Ingredients and Weight:
- All-purpose flour: 2 cups (250g)
- Baking powder: 2 teaspoons (10g)
- Baking soda: 1 teaspoon (5g)
- Ground cinnamon: 1 teaspoon (2g)
- Ground nutmeg: 1/2 teaspoon (1g)
- Salt: 1/2 teaspoon (2.5g)
- Canned pumpkin puree: 1 cup (240g)
- Granulated sugar: 1 cup (200g)
- Brown sugar: 1/2 cup (100g)
- Vegetable oil: 1/2 cup (120ml)
- Eggs: 2 large
- Cream cheese, softened: 1/2 cup (113g)
Preparation Time:
15 minutes
Cooking Time:
25-30 minutes
Difficulty Level:
2/5 (Easy)
Preparation Method Steps:
- Preheat oven to 375°F (190°C). Line a muffin tin with paper liners.
- In a medium bowl, whisk together the flour, baking powder, baking soda, cinnamon, nutmeg, and salt.
- In a large bowl, whisk together the pumpkin puree, granulated sugar, brown sugar, vegetable oil, and eggs.
- Add the dry ingredients to the wet ingredients and stir until just combined. Do not overmix.
- In a small bowl, beat the softened cream cheese until smooth.
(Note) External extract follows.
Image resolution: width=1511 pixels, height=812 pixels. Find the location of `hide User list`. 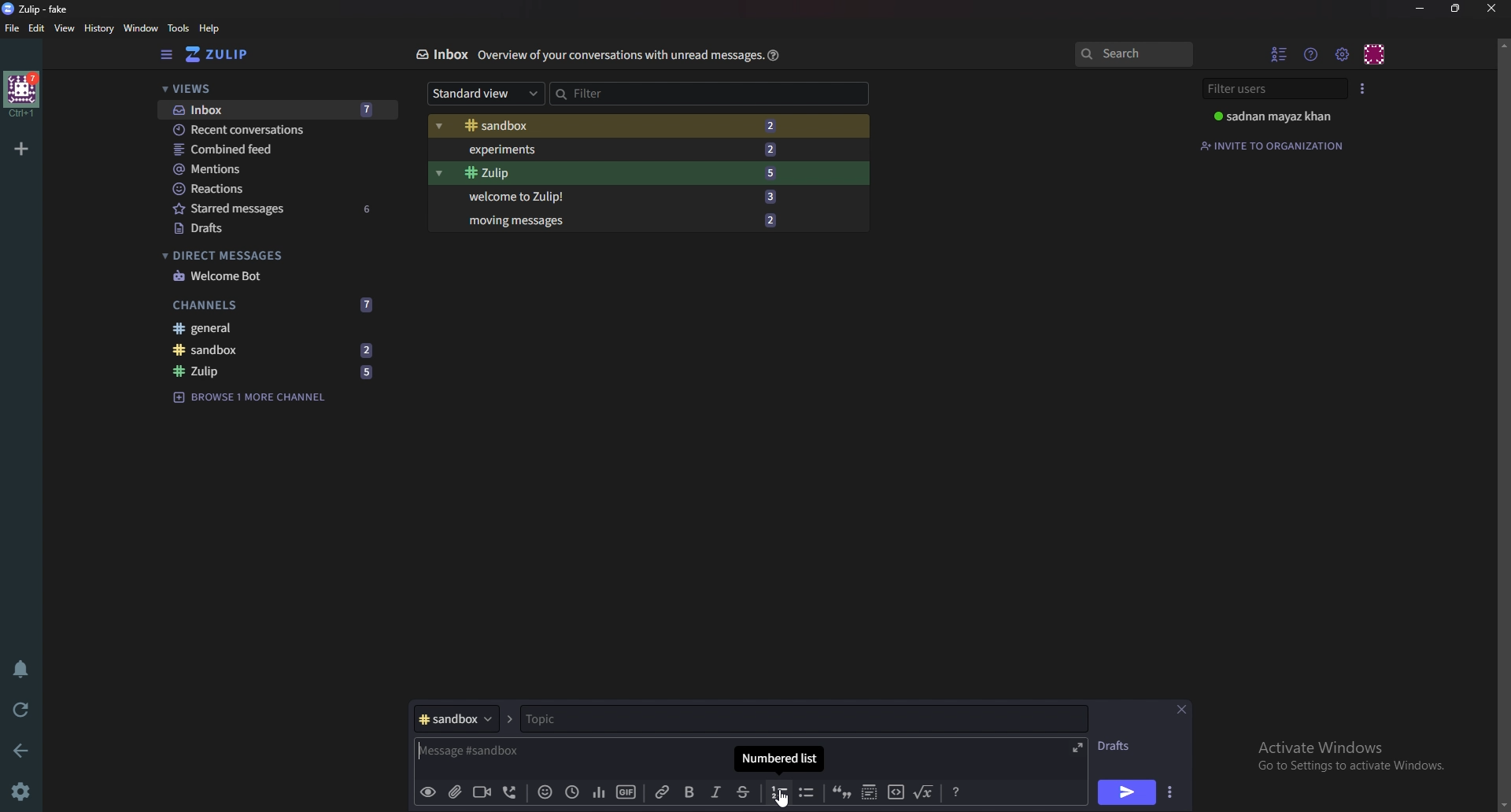

hide User list is located at coordinates (1280, 54).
Fold the cream cheese into the batter.
- Fill the prepared muffin liners about 2/3 full.
- Bake for 25-30 minutes, or until a toothpick inserted into the center comes out clean.
- Let the muffins cool in the tin for 5 minutes before transferring to a wire rack to cool completely.
Nutritional Information:
- Calories: 250
- Fat: 12g
- Carbohydrates: 35g
- Protein: 5g
- Fiber: 2g
Dish Characteristics:
- Moist and fluffy
- Warm and flavorful
- Perfect for breakfast, snacks, or desserts
User Comments:
- "These muffins are absolutely delicious! They're so moist and flavorful."
- "I love the combination of pumpkin and cream cheese. It's the perfect fall treat."
- "These are the best pumpkin muffins I've ever had. I will definitely be making them again and again."
Special Precautions and Tips:
- To ensure the muffins are cooked evenly, rotate the muffin tin halfway through the baking time.
- If you don't have paper liners, you can grease and flour the muffin tin before filling it with batter.
- Let the muffins cool completely before storing them in an airtight container for up to 3 days.